Blockchain & Cryptocurrency
,
Cryptocurrency Fraud
,
Fraud Management & Cybercrime
Cryptocurrency Has ‘Supercharged’ Organized Crime in Southeast Asia
Digital money is energizing Southeast Asian organized crime as a method for money laundering and as a way of reaping new revenue, warn experts who say the Tether plays a heavy role in the rapidly evolving state of law-breaking in Myanmar, Thailand and elsewhere.
See Also: Live Webinar | Integrating Splunk and Panther for Real-Time Alerting and Custom Dashboarding
Cryptocurrency has “supercharged” the criminal business environment across Southeast Asia, with organized crime groups “converging where they see vulnerabilities” – and crypto has proven one of the points of least resistance, said Jeremy Douglas, regional representative for Southeast Asia and the Pacific at the Untied Nations Office on Drugs and Crime.
“As the world moves to the digital space so do criminals,” he told Information Security Media Group.
Organized criminal syndicates in Southeast Asian for decades have used black market casinos to launder stolen funds.

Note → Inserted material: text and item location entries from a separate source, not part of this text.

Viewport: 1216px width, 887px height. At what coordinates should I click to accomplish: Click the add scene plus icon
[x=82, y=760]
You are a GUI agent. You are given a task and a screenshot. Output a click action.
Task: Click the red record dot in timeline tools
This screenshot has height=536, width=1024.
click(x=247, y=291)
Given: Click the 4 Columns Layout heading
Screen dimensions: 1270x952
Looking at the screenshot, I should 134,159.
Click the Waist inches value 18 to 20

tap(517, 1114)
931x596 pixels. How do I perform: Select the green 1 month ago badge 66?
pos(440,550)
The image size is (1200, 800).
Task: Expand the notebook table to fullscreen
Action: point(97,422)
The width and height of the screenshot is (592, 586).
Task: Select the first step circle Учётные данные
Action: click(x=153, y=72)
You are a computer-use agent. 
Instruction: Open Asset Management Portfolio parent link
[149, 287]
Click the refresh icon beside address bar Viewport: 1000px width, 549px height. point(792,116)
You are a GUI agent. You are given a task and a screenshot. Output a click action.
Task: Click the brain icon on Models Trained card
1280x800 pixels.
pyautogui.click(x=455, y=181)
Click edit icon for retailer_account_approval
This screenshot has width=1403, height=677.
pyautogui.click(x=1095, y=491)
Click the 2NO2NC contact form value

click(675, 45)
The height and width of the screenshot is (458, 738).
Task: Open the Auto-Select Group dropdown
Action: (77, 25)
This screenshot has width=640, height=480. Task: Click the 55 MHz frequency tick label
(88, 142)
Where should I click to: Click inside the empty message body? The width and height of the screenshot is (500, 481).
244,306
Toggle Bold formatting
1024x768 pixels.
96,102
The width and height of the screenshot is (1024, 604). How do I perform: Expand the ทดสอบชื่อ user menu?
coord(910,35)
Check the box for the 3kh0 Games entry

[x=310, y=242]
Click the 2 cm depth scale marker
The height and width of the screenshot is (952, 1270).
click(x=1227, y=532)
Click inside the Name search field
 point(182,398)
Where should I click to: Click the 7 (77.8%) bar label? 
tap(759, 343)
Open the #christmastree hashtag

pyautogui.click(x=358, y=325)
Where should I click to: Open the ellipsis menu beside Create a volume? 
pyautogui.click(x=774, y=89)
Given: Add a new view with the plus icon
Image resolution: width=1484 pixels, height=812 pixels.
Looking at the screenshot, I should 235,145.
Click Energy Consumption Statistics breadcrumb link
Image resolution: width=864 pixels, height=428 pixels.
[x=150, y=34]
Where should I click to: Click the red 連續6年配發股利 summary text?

The “explosion of under-regulated online gambling platforms and crypto exchanges has changed the game,” Douglas said. The technology-driven revolution in underground banking has enabled criminals to carry out fast, anonymized transactions, commingle funds and offered new business opportunities for organized crime, he said.
That’s especially true in the case of illicit online gambling platforms, the U.N. report said. Fraudsters enter illicit funds into the online gambling platform to launder the money through in-game points that are they cash out later or place in new bets, elsewhere. “Once the money in the gambling account is paid out in a desired currency and jurisdiction, it can effectively be given legal status and integrated into the formal financial system and economy,” the report said.
Tether, a stablecoin pegged to the U.S. dollar, is at the center of regional fraud, including sextortion and social engineered romance scams called pig butchering, the United Nations warned in a Monday report.
Tether is almost always the crypto coin of choice for fraudsters involved in pig butchering across the world, said Erin West, deputy district attorney at Santa Clara county, specializing in cybercrime. Criminals use Tether because the cryptocurrency is tied to the value of the U.S. dollar: when criminals move massive amount of funds, they don’t want to incur the risks of volatility that comes with cryptocurrency like Bitcoin, Ethereum or even privacy coins such as Monero and ZCash. “What they really want to do is just move money, and Tether enables them to move money without value fluctuation and maintain the value of the stolen funds,” she told ISMG.
The cryptocurrency also has lower transaction fees, and the perception among bad actors is Tether transactions made on the Tron blockchain are harder to trace compared to Bitcoin, said Ari Redbord, global head of policy and government affairs at TRM Labs. “There is also a network of brokers located across Asia and globally that convert USDT for fiat allowing North Korea and other cybercriminals to off-ramp funds even in the wake of increased compliance at large global exchanges,” he said – referring to Tether by its acronym.
In a response to the UN report, Tether said it is “disappointed” in the UN’s assessment, stating that the organization should have noted “its role in helping developing economies in emerging markets.” Tether collaborates with federal law enforcement and has frozen more than $300 million in the last few months, it said. “The UN’s analysis ignores the traceability of Tether tokens and the proven record Tether has of collaborating with law enforcement.”
Tether itself has already been on the law enforcement and regulatory radar in the past few years. Illicit actors including North Korea and terrorism financiers have recently migrated from bitcoin to other cryptocurrencies, specifically Tether on the Tron blockchain. A TRM Labs study found that Bitcoin was the exclusive currency for terrorist financing in 2016, but by 2022, it was all but replaced by assets on the Tron blockchain.
The U.N. report references several law enforcement agencies operations that have dismantled money laundering networks responsible for moving illicit Tether funds, including an operation by Singaporean authorities last year that recovered $737 million in cash and crypto. Tether in November 2023 froze $225 million of its tokens connected to a pig butchering and human trafficking syndicate in southeast Asia, as the result of an investigation by the United States and crypto exchange OKX.